» Assignment
Write out exactly, excluding pictures, the lines from the one containing "Where should I" through the end of the data, both included.

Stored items
━━━━━━━━━━
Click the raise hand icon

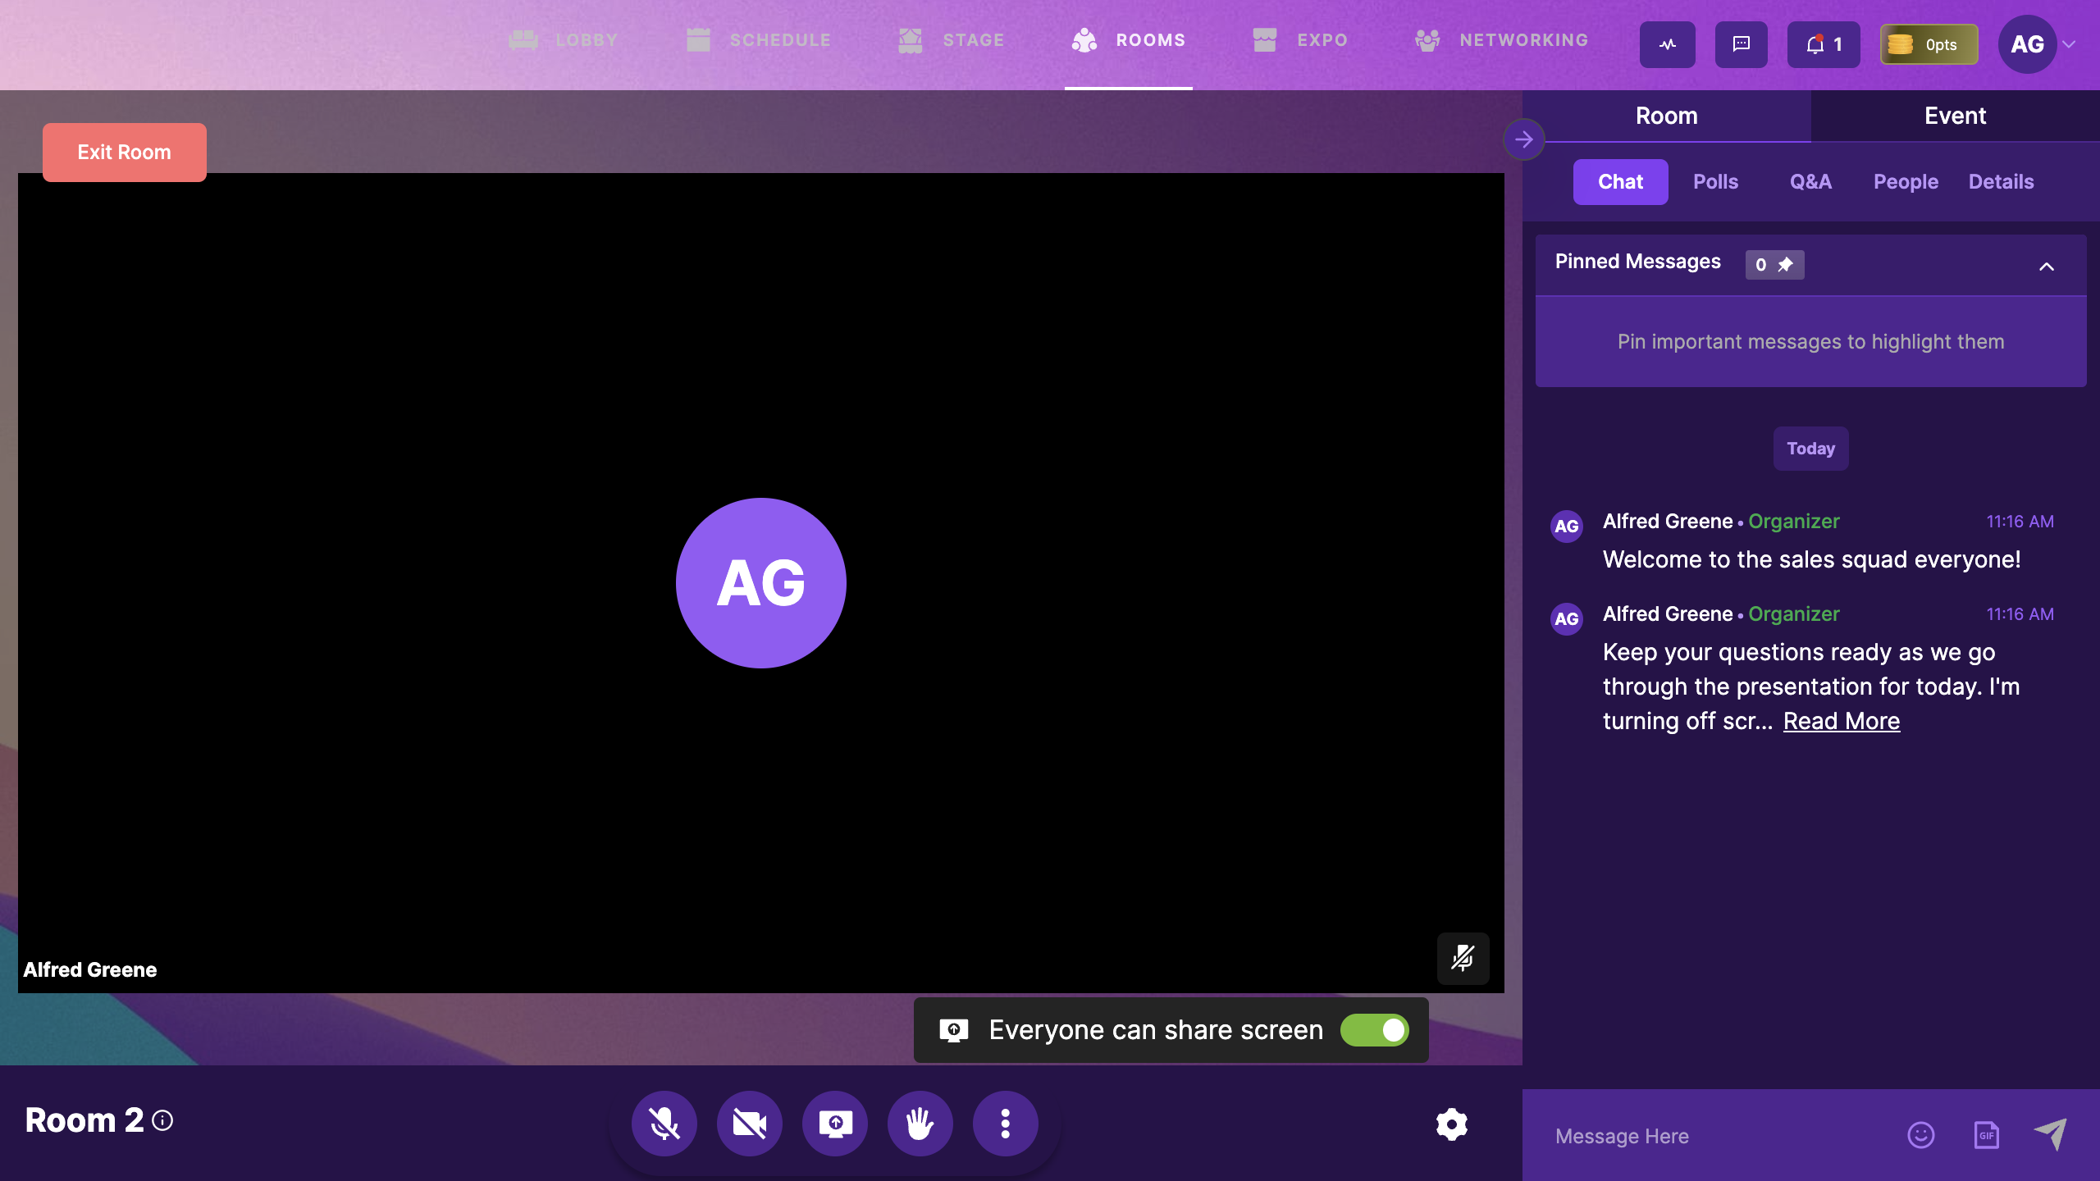click(920, 1124)
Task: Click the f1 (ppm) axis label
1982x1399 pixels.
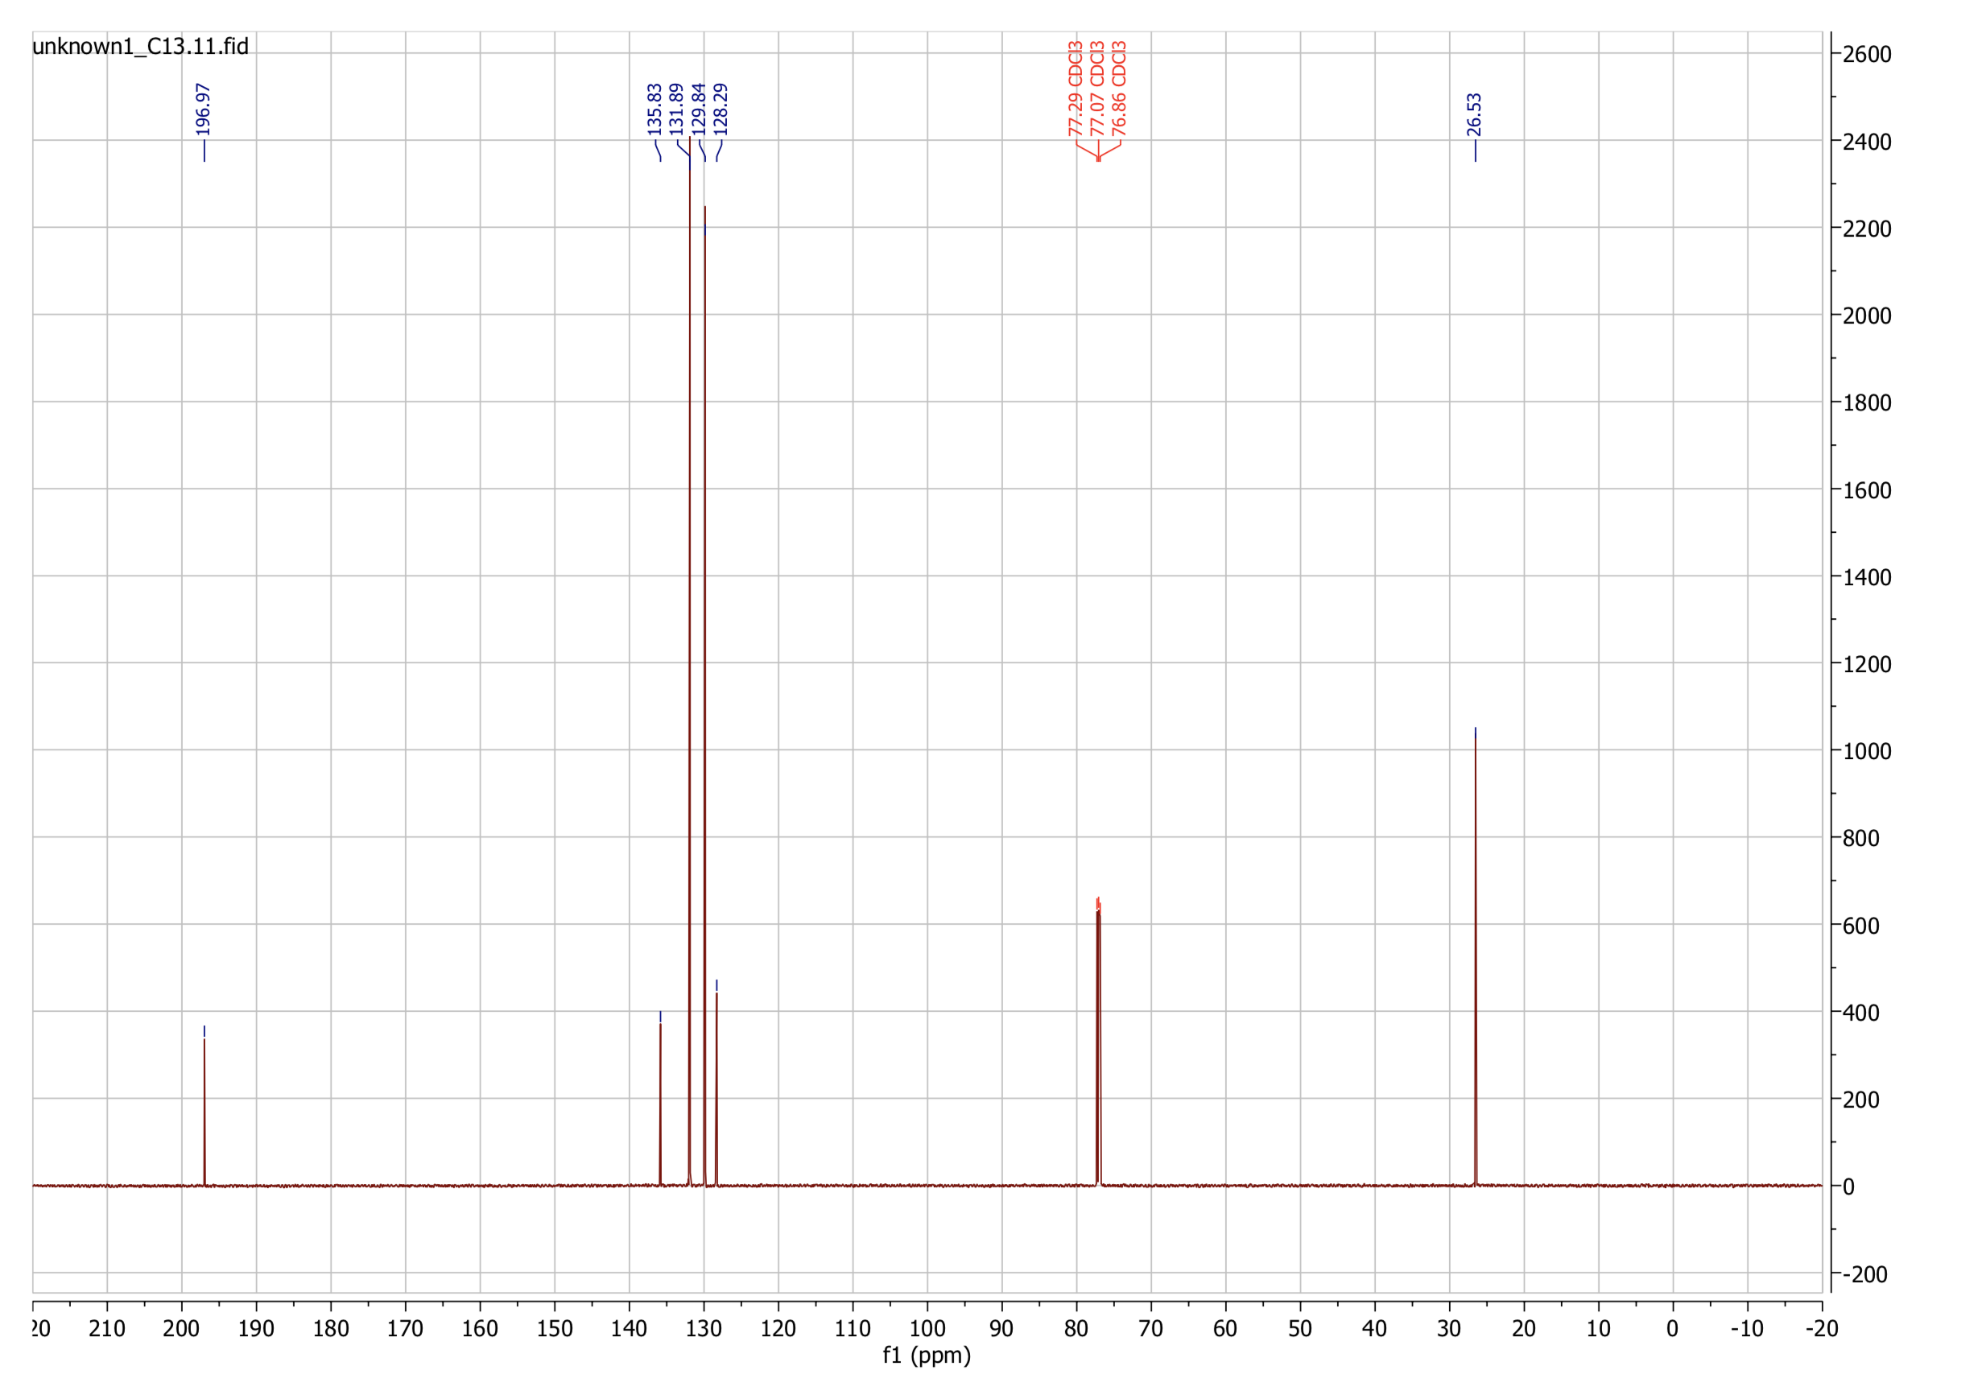Action: 926,1356
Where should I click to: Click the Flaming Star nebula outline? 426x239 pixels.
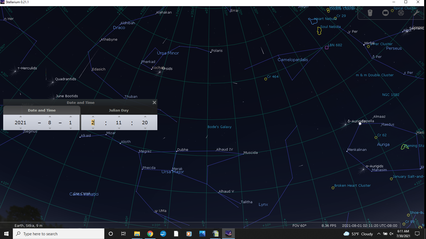coord(403,147)
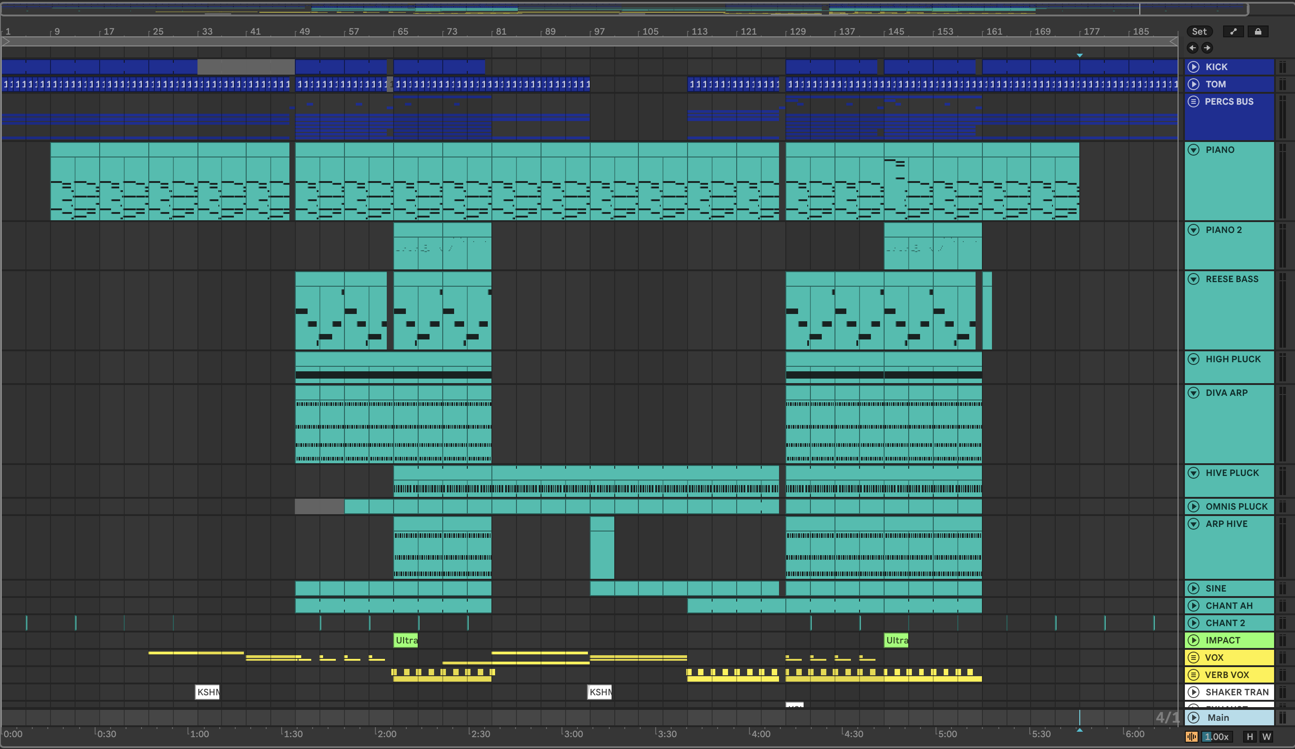Click the lock envelopes padlock icon
1295x749 pixels.
pos(1257,31)
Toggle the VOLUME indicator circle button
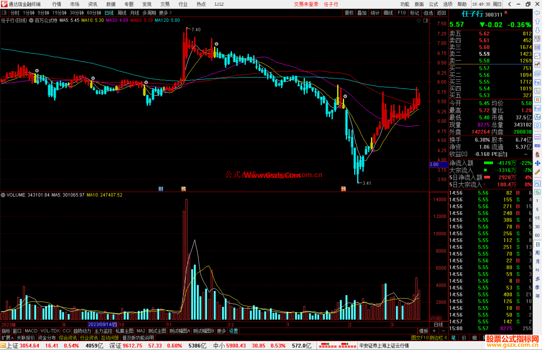This screenshot has height=350, width=542. pos(3,195)
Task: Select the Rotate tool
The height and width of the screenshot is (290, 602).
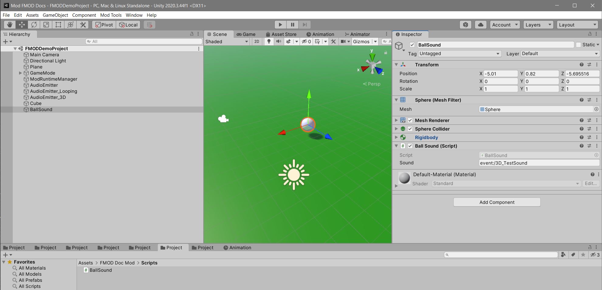Action: click(34, 25)
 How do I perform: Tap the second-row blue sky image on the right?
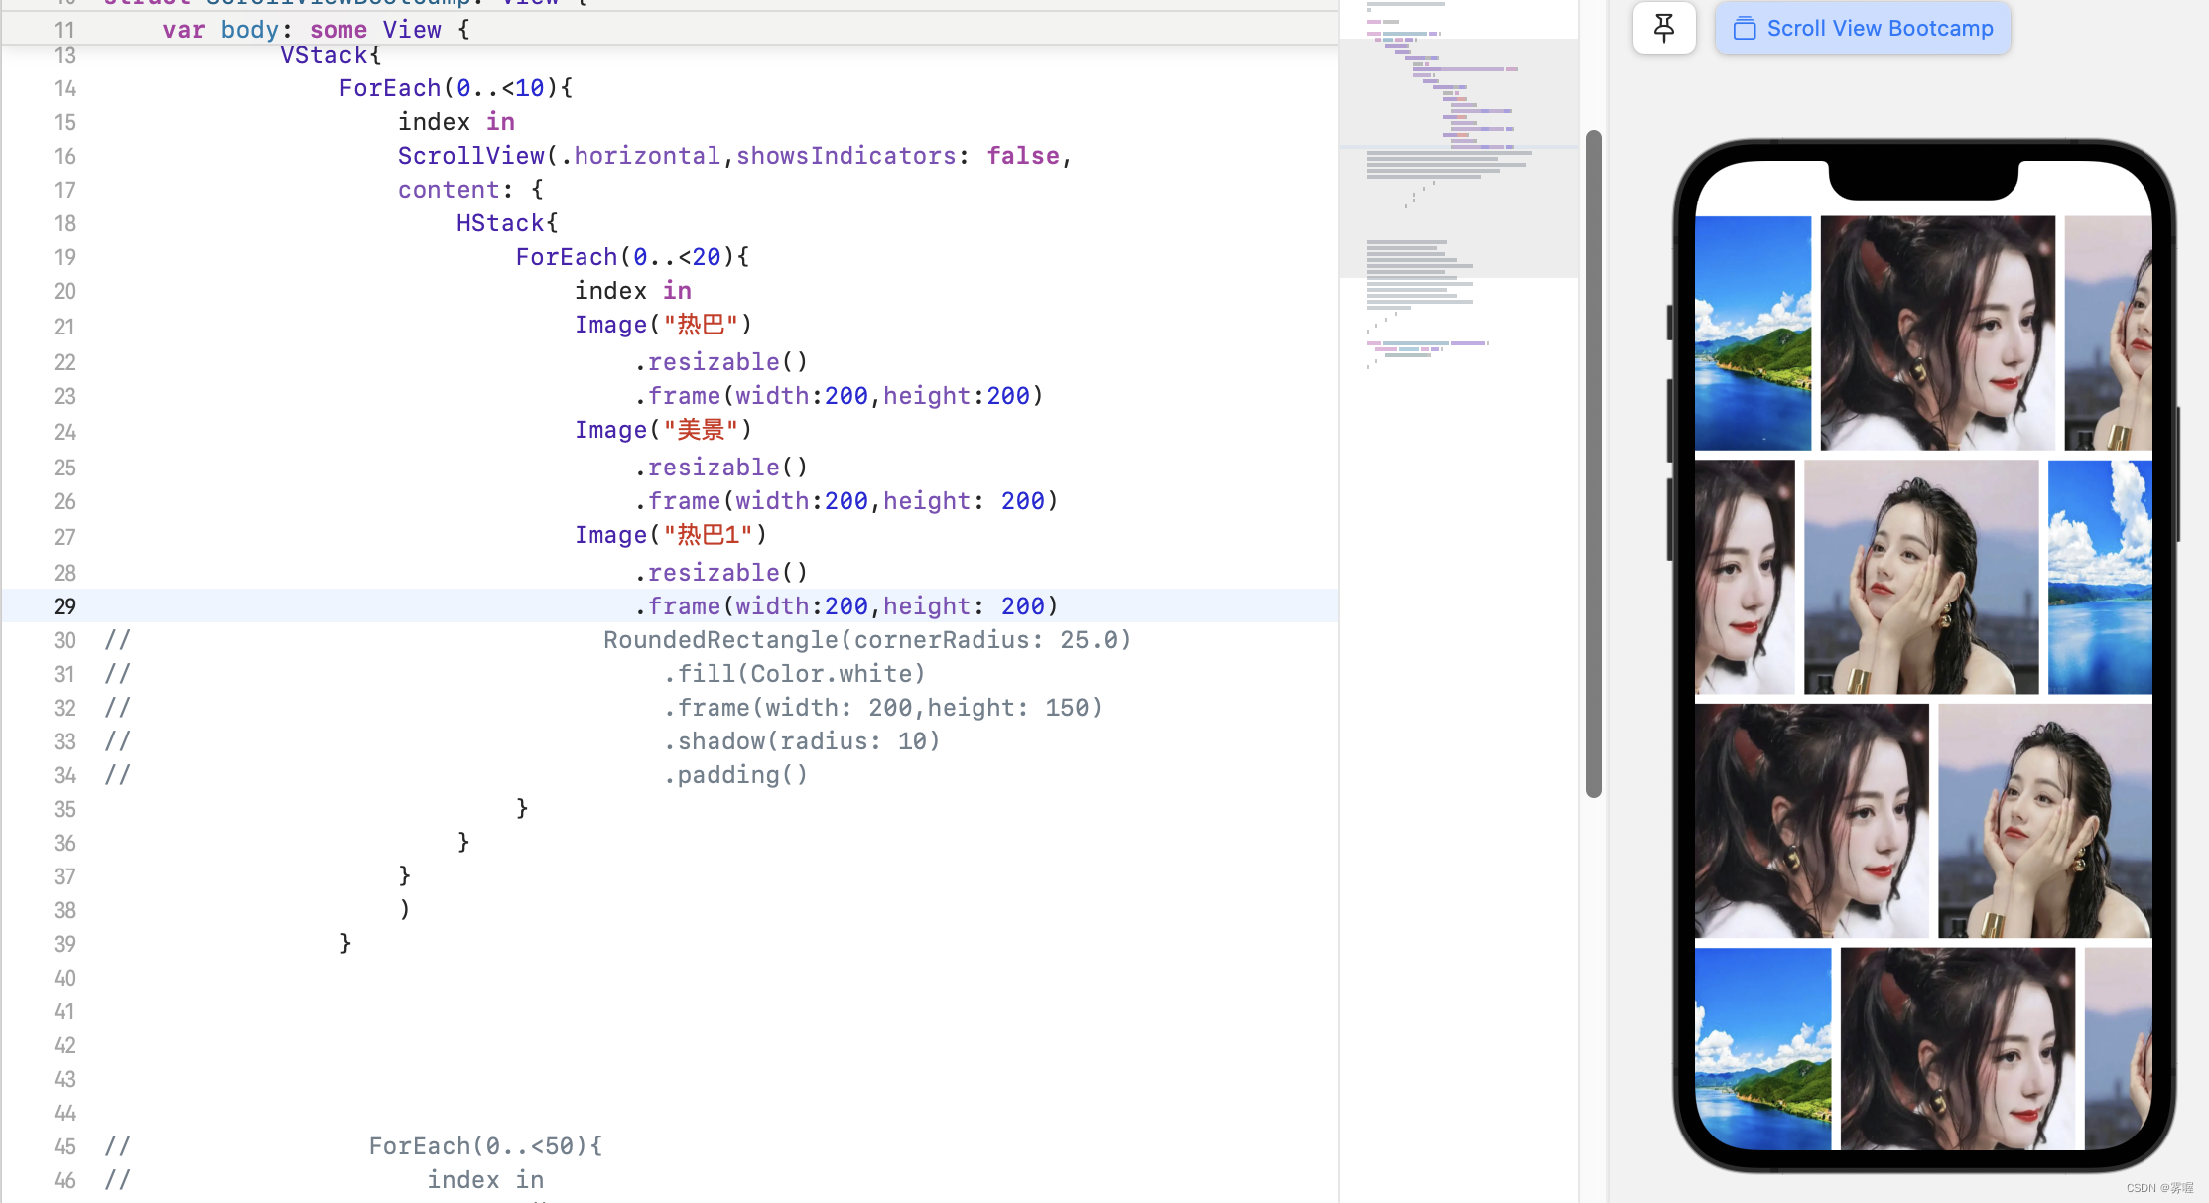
━━━━━━━━━━
» Solution below
Where should I click to: Click the Flaming Star nebula outline? 426x239 pixels.
coord(403,147)
Click the lock envelopes padlock icon
1295x749 pixels.
pos(1257,31)
Toggle the VOLUME indicator circle button
This screenshot has height=350, width=542. pos(3,195)
Task: Select the Rotate tool
The height and width of the screenshot is (290, 602).
Action: click(34, 25)
 How do I perform: Tap the second-row blue sky image on the right?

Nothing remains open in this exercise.